Atherosclerosis is a multifactorial chronic inflammatory disease that occurs in response to endothelial damage, and mostly affects the intimal layer of arteries with a greater diameter. In at least half of patients with atherosclerosis, the first presentation is often an acute coronary event, which has also been implicated in 68% of sudden deaths.3 Therefore, the diagnosis and treatment of ischemic heart disease before symptoms appear are vital.19 Due to its high morbidity and mortality rates, as well as socioeconomic consequences, great efforts have been made for the early detection of coronary artery disease worldwide. Many studies have emphasized that there is a close relationship between erectile dysfunction (ED) and CAD, and some studies have reported that ED occurs at least two to five years before the development of a cardiovascular event, and therefore can be considered as a precursor of a concealed cardiovascular disease.20,21 A close relationship has been found between LUTS and chronic diseases, such as hypertension, diabetes, and hyperlipidemia, which are the most important risk factors for CAD.22 In brief, atherosclerosis is a systemic event, and all arteries in the body are affected by this condition simultaneously. While relatively larger arteries have better tolerance to atherosclerosis-reduced blood flow, narrower arteries, such as coronary, penile and vesicular arteries have lower tolerance and develop clinical symptoms.23

The SYNTAX scoring system was developed as a comprehensive angiographic scoring system aimed at assisting patient selection and risk classification in patients scheduled for PCI or coronary artery bypass grafting due to diffuse coronary disease.24 According to the characteristics of the lesions, the SYNTAX score can identify patients who are good candidates for PCI, classifying them as low-risk (0-22 points), moderate-risk (23-32 points), and high-risk (≥ 33 points). Therefore, it is considered to be a useful scoring system for risk classification.25 Similarly, we compared the OAB-V8 score between SYNTAX score subgroups in our study, and found that there was a statistically significant difference in the OAB-V8 score between the subgroups.

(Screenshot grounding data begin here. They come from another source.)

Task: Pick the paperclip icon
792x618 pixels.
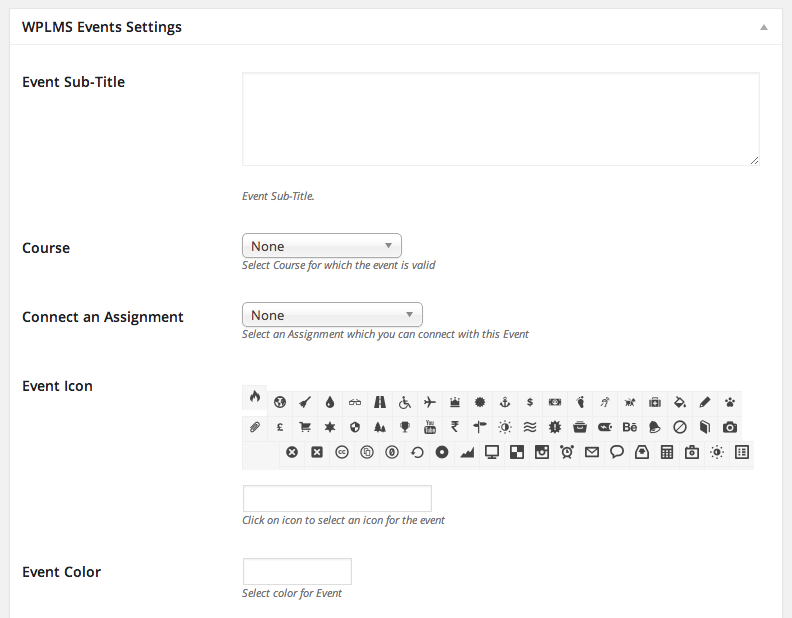Action: [255, 428]
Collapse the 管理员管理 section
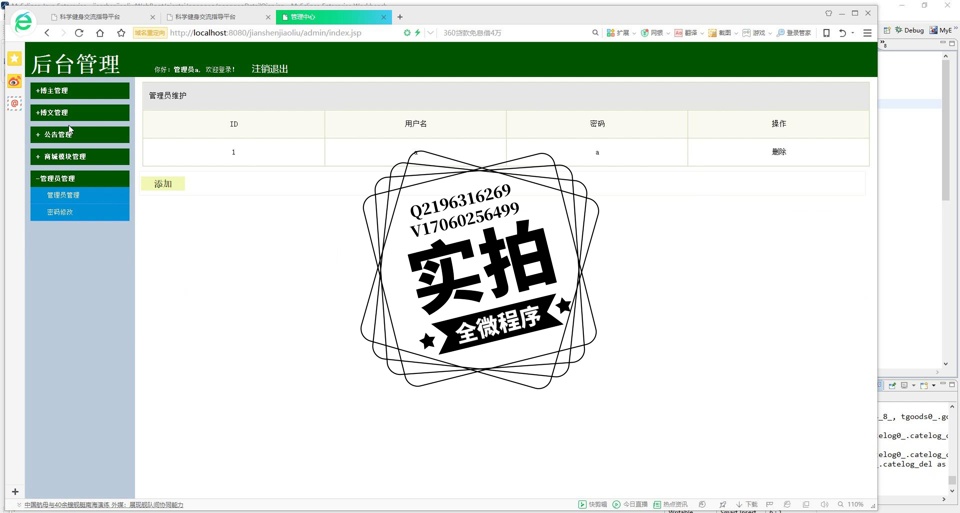 point(80,179)
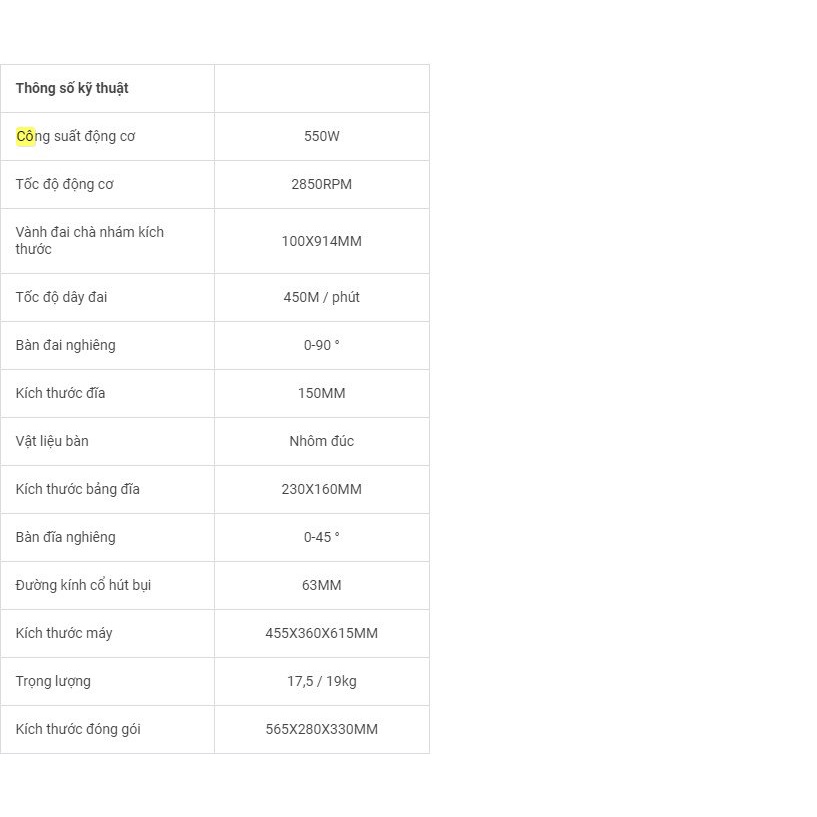Click the '450M / phút' value

(321, 297)
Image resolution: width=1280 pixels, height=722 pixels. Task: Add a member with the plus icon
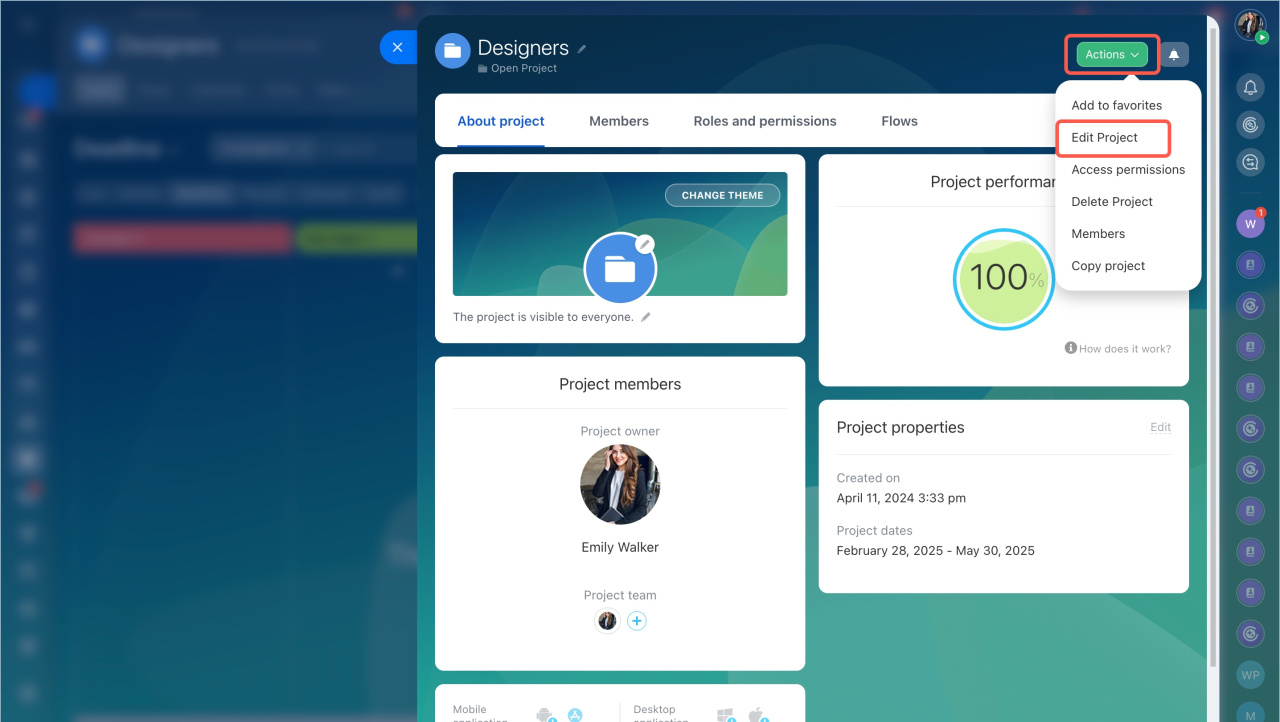(637, 621)
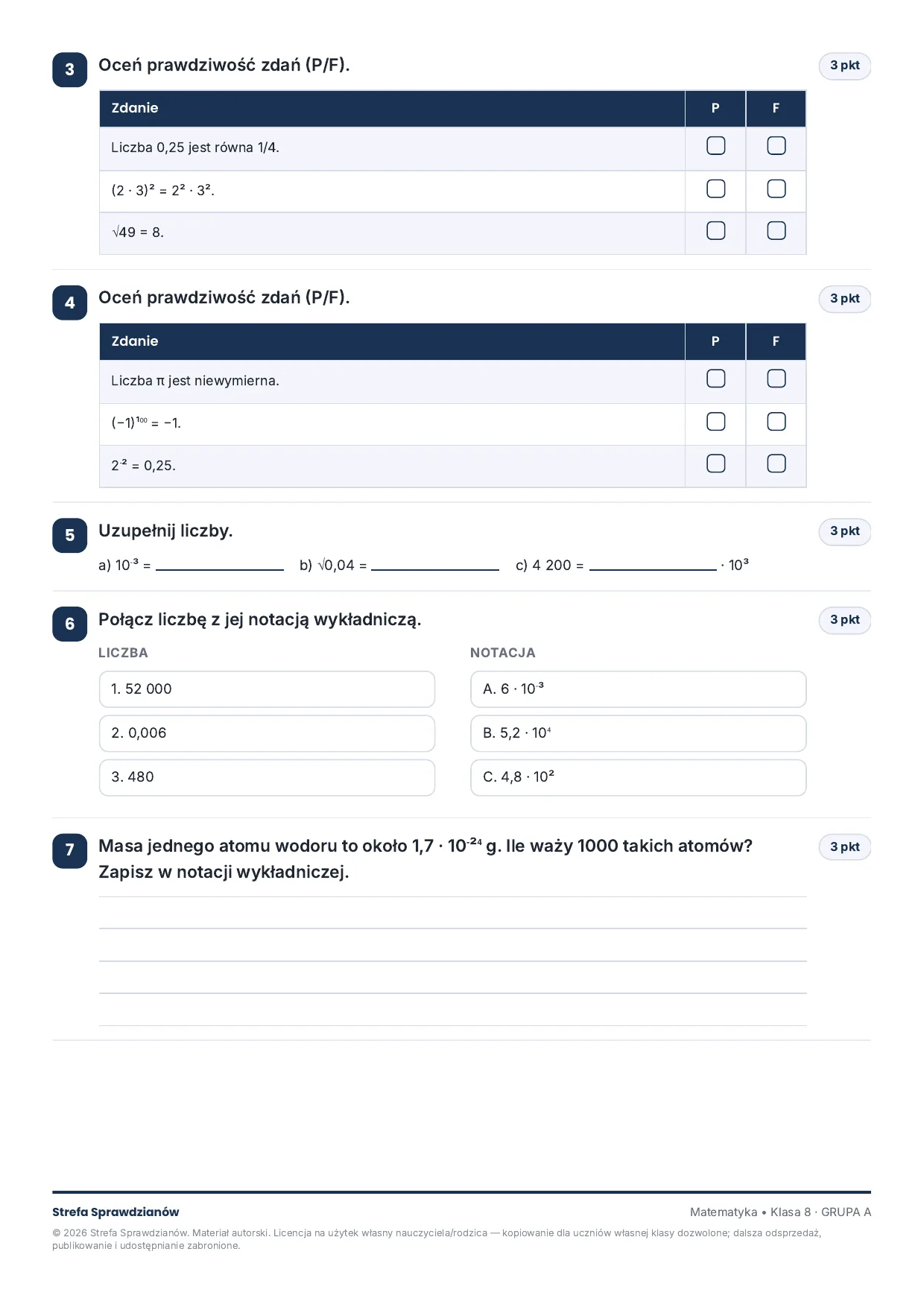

Although a relationship between atherosclerosis and associated pelvic ischemia and OAB has been reported in various publications in the literature, the cardiac aspect of the current relationship has not been sufficiently explored. We conducted this study to establish a relationship between OAB and CAD based on their common etiological factor of atherosclerosis, and our data supports an association between the two. This study further confirms the importance of OAB and the OAB-V8 questionnaire for the early identification of patients at increased risk of CAD, which could elicit measures to prevent major cardiovascular events in this population.

Our study has some limitations. First, we determined our patient group by questioning subjective complaints such as urgency and nocturia using OAB-V8 score. Second, there were no long-term follow-up data of these patients. In addition, this study did not enroll a healthy control group to demonstrate the differences in OAB by OAB-V8 score between healthy controls and patients with CAD.

CONCLUSION

In this study, the presence of severe OAB symptoms in patients with significantly high coronary artery stenosis emphasizes that urologists and cardiologists should work in collaboration in monitoring the geriatric population and patients with chronic diseases, who we think are predisposed to atherosclerosis. We consider that in this patient population presenting with OAB symptoms, an early cardiology evaluation may help to make an early diagnosis and plan treatment of underlying coronary heart disease.

CONFLICT OF INTEREST

The authors declare no conflict of interest.